▸ Task directions: Scan the entries below. List each line with "agent".

(Items from a data source)

= = =

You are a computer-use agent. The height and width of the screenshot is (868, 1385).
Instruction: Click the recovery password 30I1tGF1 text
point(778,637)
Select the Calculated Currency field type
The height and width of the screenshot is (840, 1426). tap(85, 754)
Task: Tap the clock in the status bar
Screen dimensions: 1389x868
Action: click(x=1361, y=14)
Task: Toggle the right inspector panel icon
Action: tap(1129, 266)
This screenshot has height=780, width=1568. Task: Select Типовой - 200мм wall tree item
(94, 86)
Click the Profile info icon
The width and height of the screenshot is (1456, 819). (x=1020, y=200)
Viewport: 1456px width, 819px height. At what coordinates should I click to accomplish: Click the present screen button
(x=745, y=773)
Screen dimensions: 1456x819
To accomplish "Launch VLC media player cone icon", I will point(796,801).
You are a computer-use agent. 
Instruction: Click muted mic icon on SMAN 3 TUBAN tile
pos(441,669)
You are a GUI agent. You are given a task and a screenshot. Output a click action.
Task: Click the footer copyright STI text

= = =

▸ Response box:
You are a computer-use agent. The height and width of the screenshot is (868, 1385).
You are a computer-use agent. 
You are a GUI agent. You are given a task and a screenshot. Output a click action.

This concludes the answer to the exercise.